Journal of Food Process Engineering
Early View (Online Version of Record published before inclusion in an issue
In this study, the effects of thermal processing in the antibacterial activity of four multifloral honeys were determined. The thermal treatments were carried out at 30, 40, 50, 60, 70 and 80C, and the following characteristics were determined: total phenols and antibacterial activity of three gram-positive bacteria (Bacillus subtilis, Staphylococcus aureus and Listeria monocytogenes) and three gram-negative bacteria (Escherichia coli, Salmonella typhimurium and Pseudomonas aeruginosa). The results showed that the behavior of total phenols in relation to temperature depended on the floral sources of honey. The honeys presented curves of either linear or quadratic responses of the antibacterial activity in relation to the thermal process, depending on the honey's floral sources and the kind of bacterium to inhibit. The results suggest that the honey's antibacterial activities and behavior with the temperature are different depending on the honey's floral sources and the kind of bacteria that they inhibit.

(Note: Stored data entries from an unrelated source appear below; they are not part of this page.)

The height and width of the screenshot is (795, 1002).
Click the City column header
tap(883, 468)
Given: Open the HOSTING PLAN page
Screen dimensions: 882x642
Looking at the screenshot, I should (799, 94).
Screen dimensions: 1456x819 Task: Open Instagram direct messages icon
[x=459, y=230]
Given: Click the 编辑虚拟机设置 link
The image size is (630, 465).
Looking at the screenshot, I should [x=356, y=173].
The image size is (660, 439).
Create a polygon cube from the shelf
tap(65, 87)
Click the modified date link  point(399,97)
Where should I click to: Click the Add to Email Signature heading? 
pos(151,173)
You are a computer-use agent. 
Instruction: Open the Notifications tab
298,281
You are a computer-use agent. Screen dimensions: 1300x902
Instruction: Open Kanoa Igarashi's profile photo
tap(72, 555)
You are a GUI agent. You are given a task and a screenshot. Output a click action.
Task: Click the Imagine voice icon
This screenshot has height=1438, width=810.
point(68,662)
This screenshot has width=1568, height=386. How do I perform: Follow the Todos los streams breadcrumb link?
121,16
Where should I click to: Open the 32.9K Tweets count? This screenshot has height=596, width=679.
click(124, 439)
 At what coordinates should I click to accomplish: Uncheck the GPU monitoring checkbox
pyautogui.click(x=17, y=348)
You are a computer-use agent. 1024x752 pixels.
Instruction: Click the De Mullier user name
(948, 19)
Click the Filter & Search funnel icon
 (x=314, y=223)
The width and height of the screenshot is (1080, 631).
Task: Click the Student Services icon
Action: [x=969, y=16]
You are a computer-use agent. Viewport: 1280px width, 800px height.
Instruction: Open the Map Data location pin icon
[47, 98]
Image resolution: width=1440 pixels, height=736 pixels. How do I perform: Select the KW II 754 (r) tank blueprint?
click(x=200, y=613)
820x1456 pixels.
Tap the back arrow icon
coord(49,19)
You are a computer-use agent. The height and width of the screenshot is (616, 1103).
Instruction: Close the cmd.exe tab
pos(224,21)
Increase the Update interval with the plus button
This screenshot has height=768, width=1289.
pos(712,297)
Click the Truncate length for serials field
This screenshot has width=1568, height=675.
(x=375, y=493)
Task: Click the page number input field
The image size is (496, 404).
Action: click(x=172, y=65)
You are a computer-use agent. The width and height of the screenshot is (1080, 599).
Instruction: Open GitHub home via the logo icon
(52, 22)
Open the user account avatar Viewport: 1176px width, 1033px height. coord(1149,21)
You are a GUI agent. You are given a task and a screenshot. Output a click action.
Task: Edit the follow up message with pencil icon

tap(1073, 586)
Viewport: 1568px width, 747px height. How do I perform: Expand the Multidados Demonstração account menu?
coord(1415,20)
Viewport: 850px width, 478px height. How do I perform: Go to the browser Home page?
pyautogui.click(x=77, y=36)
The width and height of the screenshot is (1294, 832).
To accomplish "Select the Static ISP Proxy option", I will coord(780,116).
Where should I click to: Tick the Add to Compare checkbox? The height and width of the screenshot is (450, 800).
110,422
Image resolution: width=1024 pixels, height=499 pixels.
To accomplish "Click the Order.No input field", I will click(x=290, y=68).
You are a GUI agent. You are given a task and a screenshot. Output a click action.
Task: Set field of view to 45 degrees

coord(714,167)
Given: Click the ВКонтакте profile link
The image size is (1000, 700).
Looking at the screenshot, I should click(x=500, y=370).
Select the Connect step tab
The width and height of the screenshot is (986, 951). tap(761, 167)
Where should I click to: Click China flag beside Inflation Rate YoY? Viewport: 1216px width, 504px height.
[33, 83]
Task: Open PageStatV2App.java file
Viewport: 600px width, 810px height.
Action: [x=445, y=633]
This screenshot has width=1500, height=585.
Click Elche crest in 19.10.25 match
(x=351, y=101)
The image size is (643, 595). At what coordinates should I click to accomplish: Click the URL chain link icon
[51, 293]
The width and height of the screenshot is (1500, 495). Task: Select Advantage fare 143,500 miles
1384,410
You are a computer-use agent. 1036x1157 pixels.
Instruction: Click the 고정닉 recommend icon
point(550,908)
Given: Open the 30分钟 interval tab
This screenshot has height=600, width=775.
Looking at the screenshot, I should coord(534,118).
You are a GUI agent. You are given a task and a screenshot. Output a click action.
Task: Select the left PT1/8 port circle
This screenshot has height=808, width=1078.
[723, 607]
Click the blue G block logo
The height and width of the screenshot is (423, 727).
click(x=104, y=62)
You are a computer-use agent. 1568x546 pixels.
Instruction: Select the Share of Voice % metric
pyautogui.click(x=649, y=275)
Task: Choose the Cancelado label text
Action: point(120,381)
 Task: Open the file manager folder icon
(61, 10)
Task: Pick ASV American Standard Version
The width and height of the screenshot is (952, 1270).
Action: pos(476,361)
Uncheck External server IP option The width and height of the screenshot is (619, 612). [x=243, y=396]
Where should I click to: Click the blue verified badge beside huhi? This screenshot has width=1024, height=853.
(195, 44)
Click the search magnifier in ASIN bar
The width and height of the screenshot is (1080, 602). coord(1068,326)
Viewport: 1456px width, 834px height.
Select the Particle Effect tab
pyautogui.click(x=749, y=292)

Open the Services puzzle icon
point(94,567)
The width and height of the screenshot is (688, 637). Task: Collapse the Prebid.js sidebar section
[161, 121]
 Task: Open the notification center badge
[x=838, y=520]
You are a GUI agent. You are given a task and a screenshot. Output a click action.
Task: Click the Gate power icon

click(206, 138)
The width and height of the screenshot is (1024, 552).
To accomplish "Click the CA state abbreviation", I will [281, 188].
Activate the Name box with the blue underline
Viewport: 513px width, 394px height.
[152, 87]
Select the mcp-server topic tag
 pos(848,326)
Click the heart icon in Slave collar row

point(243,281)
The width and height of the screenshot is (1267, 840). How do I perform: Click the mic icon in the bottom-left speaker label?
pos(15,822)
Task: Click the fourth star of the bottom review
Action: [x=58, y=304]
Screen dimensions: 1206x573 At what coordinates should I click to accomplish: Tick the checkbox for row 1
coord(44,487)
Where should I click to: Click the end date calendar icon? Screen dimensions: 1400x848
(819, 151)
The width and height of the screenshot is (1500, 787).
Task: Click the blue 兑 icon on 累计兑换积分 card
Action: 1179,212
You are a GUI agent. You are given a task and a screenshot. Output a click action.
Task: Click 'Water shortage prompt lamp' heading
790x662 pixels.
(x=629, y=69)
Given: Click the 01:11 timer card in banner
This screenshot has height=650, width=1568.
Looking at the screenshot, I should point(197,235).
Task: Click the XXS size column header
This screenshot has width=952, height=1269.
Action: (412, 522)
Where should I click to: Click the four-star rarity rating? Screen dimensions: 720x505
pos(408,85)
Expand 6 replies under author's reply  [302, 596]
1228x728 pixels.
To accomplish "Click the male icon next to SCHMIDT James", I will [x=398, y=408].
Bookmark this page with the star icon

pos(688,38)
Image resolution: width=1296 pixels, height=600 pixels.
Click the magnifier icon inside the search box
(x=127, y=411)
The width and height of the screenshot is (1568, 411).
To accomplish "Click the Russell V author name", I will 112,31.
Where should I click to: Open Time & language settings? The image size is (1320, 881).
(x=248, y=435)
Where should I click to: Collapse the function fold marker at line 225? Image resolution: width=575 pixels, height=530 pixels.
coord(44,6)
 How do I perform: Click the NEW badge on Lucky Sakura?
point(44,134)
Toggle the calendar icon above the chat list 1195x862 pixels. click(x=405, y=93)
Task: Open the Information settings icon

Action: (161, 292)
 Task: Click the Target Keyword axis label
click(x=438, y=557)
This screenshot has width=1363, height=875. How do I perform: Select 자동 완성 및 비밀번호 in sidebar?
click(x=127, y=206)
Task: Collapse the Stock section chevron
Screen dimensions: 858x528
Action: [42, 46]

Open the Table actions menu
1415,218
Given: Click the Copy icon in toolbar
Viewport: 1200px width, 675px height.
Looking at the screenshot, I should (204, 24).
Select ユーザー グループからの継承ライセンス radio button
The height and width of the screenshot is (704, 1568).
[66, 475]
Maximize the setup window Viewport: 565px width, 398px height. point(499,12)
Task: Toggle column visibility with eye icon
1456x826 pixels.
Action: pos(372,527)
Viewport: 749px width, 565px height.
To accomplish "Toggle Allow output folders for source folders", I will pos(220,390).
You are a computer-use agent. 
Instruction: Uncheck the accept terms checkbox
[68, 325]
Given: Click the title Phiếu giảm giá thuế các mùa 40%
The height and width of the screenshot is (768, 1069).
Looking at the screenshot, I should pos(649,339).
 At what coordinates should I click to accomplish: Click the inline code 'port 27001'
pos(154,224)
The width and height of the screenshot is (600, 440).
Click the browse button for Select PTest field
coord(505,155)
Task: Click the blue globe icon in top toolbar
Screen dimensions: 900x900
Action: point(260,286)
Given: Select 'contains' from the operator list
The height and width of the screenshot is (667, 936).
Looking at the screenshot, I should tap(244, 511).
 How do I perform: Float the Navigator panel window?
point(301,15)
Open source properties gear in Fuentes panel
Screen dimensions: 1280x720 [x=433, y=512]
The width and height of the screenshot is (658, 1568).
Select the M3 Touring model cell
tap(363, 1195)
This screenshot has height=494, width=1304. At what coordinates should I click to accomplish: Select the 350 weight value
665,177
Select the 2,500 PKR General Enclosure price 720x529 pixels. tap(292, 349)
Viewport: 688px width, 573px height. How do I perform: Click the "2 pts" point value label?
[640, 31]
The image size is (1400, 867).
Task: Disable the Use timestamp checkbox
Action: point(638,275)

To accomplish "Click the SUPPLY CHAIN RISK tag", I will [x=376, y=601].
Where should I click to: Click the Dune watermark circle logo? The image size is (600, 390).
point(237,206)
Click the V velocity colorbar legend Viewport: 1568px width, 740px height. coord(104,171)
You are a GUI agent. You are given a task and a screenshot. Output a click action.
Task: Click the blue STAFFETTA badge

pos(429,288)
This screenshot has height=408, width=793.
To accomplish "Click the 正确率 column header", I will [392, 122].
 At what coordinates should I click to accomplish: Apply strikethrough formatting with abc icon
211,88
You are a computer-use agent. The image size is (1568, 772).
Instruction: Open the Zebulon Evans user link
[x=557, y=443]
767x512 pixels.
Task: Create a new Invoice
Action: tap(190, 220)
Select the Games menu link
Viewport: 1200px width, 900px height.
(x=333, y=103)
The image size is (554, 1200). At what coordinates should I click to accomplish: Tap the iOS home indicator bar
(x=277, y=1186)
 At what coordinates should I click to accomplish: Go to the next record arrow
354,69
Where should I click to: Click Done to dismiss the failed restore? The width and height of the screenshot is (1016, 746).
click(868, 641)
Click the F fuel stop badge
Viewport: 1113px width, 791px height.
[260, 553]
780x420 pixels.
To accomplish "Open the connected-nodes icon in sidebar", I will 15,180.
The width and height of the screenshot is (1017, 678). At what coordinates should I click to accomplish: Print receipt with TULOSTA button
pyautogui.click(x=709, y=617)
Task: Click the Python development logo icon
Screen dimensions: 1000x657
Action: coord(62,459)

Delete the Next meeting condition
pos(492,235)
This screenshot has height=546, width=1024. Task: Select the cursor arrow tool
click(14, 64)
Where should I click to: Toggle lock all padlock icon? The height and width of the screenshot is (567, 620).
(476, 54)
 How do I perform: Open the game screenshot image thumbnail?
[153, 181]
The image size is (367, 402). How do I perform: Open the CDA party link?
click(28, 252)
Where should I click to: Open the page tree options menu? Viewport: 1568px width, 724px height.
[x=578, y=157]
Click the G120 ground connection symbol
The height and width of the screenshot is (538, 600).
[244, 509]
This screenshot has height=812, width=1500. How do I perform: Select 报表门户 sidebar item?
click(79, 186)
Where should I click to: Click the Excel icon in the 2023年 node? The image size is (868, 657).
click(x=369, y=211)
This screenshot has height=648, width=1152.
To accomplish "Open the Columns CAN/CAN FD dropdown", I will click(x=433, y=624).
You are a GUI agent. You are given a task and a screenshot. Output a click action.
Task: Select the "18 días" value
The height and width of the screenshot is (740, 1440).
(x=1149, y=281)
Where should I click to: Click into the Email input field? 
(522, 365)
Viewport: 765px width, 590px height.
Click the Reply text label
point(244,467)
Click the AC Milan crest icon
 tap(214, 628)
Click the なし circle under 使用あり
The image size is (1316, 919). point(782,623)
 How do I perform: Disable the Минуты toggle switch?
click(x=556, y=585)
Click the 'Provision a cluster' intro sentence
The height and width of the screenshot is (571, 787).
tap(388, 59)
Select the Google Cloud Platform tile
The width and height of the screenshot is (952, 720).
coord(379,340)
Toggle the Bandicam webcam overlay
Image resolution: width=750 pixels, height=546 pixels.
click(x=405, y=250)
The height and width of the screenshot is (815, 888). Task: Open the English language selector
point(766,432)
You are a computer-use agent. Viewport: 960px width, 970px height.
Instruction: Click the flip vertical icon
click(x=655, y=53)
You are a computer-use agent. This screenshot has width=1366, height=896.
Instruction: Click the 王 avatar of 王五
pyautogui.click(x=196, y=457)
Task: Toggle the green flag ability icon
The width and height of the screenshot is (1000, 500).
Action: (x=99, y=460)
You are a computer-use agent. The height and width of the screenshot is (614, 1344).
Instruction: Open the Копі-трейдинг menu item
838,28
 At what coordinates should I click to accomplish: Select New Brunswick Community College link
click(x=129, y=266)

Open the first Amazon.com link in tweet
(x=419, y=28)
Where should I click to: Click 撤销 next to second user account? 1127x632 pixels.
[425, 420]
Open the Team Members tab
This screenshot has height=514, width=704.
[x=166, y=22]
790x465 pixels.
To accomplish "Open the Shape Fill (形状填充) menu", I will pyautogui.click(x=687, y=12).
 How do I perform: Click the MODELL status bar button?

The consumer trend to search for minimally processed foods has increased in recent years due to the perception that food processing decreases its health benefits and antibacterial activities. Honey can inhibit pathogenic bacteria, but this inhibition is determined by the floral source from which the honey is collected. In this study, it was shown that thermal processing has a different effect on the antibacterial activities of each honey. These effects were linear or quadratic according to the bacteria (Bacillus subtilis, Staphylococcus aureus, Listeria monocytogenes, Escherichia coli, Salmonella typhimurium and Pseudomonas aeruginosa) and the floral source of the honey. This effect did not depend on the Gram (the inhibition against Salmonella typhimurium was linear with respect to the thermal process in all honey), in contrast to E. coli (where the effect was quadratic with a peak at 60C in all of the honey). The results led to the conclusion that the thermal processing of each honey must be different to maximize their beneficial health effects as well as their antibacterial activities.